れは、CO2排出量に換算すると25g/kmの削減に相当し、時代の要請に応じたコンセプトカーとなっています。

駆動システムも革新的で、冒頭で紹介したように、電動コンプレッサーを採用した331kW(450hp)の6気筒3.0 TFSIエンジンと、回生効率を高めたマイルドハイブリッドシステムが初めて組み合わされています。

これは、クランクシャフトとトランスミッションの間に配置されたスタータージェネレーターがエネルギー回生を担い、状況に応じて逆方向に作用して補助の駆動用モーターとして作動させるもの。欧州で実用化している48Vの電気システムにより、常に十分な電力が確保されるのも特徴。

エンジンとモーターが同時に作動するブースト時には、モーターにより20kWのパワーと170Nmのトルクが加算され、エンジンパワーとの合計350kWのシステム出力と700Nmのシステムトルクを発揮。速度やエンジン回転域を問わず、スポーティな瞬発力が引き出せるそうです。

リチウムイオンバッテリーは荷室下に配置され、エネルギー容量0.9kWhにより、渋滞時には内燃エンジンを停止させたまま走行することも可能。さらに、低速での方向転換や駐車時などもモーターだけでの走行ができるそう。
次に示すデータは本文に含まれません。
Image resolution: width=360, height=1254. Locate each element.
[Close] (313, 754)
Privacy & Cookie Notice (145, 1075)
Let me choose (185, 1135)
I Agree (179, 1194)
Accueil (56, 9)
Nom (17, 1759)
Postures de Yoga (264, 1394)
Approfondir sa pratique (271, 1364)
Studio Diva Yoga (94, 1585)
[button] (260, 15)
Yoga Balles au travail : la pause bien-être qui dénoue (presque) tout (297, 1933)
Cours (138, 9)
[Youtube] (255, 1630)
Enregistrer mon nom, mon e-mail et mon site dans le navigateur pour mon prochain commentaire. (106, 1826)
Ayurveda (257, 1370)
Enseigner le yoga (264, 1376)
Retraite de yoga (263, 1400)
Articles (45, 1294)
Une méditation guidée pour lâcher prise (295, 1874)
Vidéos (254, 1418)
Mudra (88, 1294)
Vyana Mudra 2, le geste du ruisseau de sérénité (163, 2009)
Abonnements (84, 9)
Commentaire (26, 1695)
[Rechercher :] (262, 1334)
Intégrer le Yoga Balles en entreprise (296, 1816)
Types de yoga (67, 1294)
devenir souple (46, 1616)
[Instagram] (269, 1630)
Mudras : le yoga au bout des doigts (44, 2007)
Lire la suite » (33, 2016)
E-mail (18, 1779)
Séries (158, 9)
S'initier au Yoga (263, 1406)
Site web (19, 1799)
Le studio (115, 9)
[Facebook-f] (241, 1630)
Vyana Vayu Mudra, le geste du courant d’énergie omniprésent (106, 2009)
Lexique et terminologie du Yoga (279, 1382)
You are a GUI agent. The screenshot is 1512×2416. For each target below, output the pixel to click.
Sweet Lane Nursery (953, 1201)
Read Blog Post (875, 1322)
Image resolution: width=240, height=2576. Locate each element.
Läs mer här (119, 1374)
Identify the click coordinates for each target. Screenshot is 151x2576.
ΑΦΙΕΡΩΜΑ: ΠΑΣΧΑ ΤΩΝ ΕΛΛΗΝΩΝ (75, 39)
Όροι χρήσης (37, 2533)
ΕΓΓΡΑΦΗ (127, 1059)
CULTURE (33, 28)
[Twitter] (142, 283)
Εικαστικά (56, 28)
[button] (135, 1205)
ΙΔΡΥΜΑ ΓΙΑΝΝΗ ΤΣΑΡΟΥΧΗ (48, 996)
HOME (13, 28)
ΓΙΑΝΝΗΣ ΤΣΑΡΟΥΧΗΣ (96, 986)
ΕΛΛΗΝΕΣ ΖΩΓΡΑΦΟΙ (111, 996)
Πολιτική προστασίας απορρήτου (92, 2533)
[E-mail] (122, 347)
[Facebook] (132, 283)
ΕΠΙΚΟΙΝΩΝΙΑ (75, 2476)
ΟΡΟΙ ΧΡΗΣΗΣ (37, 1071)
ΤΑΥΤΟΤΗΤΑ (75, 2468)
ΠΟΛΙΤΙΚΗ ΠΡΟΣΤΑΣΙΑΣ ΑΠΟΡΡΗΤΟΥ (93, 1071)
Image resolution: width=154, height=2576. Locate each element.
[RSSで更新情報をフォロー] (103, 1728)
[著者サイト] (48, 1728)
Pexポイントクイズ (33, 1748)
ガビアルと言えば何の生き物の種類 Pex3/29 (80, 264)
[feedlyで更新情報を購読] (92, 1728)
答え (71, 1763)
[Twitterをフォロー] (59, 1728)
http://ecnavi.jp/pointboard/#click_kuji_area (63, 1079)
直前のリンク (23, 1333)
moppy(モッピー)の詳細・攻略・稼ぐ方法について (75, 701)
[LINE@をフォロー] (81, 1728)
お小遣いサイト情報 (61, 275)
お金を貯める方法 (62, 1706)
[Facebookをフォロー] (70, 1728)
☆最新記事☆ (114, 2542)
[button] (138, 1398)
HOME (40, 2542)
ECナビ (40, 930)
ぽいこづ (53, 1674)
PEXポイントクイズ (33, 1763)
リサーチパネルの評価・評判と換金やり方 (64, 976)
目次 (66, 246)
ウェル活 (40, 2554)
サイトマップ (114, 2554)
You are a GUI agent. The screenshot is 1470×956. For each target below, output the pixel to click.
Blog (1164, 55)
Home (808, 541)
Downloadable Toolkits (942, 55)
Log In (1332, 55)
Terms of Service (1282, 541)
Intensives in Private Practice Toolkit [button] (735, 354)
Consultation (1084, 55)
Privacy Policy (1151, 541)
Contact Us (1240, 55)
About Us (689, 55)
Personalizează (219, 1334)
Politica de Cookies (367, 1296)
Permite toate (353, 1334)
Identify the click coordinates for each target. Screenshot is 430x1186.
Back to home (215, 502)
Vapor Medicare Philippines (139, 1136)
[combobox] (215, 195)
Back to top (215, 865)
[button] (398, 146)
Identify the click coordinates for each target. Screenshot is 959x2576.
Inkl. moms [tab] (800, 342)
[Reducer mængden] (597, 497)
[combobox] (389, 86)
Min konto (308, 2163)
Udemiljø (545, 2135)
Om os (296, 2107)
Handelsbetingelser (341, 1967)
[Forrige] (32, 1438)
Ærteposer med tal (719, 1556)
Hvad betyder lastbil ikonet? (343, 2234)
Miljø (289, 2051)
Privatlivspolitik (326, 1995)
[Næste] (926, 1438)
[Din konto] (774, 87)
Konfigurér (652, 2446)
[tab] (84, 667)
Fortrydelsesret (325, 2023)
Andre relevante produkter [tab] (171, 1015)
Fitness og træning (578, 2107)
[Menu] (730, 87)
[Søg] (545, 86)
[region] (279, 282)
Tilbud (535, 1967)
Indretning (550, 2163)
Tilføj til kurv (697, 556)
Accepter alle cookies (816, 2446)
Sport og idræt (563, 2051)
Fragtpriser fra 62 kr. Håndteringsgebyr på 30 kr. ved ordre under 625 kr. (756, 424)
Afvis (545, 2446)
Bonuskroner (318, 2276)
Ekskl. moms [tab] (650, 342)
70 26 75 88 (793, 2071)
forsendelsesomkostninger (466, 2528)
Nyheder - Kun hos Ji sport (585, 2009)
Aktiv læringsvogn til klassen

一方の制動時には、20kWの強力なスタータージェネレーターによる効率的なエネルギー回生により、バッテリーに素早く再充電され、頻繁にモーター走行をさせても支障はないとのことです。

市販時期はアナウンスされていませんが、燃費規制が強化されているいま、同コンセプトカーで提案されている技術が市販SUVに反映されるのは間違いないでしょう。